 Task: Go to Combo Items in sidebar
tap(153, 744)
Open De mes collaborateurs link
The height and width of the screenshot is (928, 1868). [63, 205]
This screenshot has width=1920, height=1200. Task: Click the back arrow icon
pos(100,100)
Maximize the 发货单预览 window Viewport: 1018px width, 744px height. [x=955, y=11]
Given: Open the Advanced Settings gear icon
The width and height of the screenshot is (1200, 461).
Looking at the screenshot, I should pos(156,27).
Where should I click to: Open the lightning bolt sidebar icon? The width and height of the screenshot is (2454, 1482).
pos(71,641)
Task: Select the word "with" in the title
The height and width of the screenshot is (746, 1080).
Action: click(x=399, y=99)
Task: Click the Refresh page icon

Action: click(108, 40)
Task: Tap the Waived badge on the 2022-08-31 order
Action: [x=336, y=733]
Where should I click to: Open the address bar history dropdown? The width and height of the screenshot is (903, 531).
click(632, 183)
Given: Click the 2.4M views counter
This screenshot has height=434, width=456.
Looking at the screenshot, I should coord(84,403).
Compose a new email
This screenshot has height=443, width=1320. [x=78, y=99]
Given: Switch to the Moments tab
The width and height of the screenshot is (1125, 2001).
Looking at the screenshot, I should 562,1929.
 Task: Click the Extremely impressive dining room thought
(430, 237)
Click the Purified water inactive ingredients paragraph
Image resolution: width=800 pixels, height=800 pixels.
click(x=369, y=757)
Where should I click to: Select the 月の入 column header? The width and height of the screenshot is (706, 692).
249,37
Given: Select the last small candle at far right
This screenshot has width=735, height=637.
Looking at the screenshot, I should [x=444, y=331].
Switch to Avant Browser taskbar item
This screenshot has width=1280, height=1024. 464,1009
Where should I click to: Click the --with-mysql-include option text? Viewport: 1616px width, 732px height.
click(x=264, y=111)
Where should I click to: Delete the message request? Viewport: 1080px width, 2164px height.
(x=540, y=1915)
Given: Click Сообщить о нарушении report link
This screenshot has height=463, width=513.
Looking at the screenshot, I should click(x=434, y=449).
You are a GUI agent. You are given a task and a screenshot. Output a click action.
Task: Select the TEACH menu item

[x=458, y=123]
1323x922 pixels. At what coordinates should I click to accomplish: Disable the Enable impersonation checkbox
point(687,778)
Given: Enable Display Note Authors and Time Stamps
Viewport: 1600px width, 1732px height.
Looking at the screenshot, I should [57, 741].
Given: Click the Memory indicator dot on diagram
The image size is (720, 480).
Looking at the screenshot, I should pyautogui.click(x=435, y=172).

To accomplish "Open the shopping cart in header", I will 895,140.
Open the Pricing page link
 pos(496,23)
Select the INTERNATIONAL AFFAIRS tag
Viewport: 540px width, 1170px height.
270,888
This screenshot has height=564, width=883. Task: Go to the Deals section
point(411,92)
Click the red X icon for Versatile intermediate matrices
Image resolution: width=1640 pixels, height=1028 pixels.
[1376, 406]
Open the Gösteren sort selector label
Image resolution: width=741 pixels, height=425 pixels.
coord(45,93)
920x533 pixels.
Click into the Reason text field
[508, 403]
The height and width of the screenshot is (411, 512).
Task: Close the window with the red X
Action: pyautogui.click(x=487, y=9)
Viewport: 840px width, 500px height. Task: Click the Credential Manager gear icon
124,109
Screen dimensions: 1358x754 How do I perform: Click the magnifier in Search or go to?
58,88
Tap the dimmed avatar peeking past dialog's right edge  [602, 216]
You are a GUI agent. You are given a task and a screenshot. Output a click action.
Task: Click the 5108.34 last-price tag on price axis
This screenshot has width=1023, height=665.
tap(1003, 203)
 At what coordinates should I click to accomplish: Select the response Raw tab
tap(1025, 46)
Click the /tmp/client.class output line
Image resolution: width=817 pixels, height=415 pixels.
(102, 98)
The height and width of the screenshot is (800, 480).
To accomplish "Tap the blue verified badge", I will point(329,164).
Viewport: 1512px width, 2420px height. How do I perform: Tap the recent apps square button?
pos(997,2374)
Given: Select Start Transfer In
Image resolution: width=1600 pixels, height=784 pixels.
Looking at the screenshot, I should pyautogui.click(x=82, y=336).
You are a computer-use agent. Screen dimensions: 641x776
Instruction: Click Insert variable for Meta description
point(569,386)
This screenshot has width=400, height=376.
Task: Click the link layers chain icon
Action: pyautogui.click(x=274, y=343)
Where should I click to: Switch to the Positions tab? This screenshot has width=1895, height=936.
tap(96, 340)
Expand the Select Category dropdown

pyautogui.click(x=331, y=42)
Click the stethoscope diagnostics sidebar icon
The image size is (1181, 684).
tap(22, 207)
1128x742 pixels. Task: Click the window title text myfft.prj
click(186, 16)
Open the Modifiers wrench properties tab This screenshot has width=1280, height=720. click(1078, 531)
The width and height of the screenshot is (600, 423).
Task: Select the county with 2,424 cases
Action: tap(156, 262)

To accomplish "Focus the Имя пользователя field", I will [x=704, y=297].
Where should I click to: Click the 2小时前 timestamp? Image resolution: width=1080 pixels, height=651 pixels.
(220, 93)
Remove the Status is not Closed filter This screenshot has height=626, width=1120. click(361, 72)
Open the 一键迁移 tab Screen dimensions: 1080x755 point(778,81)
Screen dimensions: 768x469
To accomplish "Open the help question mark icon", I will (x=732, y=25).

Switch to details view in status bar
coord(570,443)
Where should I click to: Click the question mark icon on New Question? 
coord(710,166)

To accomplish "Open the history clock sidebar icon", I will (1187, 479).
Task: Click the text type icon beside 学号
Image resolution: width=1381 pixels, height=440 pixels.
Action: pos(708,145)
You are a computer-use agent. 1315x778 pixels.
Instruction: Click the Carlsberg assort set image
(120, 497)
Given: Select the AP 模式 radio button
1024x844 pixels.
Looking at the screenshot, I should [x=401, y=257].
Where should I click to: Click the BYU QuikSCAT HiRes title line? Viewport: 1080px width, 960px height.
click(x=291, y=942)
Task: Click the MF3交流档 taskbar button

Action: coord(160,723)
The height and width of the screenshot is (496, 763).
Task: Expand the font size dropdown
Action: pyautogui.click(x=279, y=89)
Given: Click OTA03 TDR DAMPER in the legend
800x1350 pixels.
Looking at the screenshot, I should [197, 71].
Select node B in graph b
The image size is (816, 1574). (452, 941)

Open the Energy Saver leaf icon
########
• [Your task]
Start with the line above that contains "Open the Gösteren sort selector label" and stop after the line that contains "You are a computer-use agent. Screen". Output those lines exactly, and only those.

• [Your response]
Open the Gösteren sort selector label
Image resolution: width=741 pixels, height=425 pixels.
coord(45,93)
920x533 pixels.
Click into the Reason text field
[508, 403]
The height and width of the screenshot is (411, 512).
Task: Close the window with the red X
Action: pyautogui.click(x=487, y=9)
Viewport: 840px width, 500px height. Task: Click the Credential Manager gear icon
124,109
Screen dimensions: 1358x754 How do I perform: Click the magnifier in Search or go to?
58,88
Tap the dimmed avatar peeking past dialog's right edge  [602, 216]
You are a GUI agent. You are given a task and a screenshot. Output a click action.
Task: Click the 5108.34 last-price tag on price axis
This screenshot has width=1023, height=665.
tap(1003, 203)
 At what coordinates should I click to accomplish: Select the response Raw tab
tap(1025, 46)
Click the /tmp/client.class output line
Image resolution: width=817 pixels, height=415 pixels.
(102, 98)
The height and width of the screenshot is (800, 480).
To accomplish "Tap the blue verified badge", I will point(329,164).
Viewport: 1512px width, 2420px height. How do I perform: Tap the recent apps square button?
pos(997,2374)
Given: Select Start Transfer In
Image resolution: width=1600 pixels, height=784 pixels.
Looking at the screenshot, I should pyautogui.click(x=82, y=336).
You are a computer-use agent. Screen dimensions: 641x776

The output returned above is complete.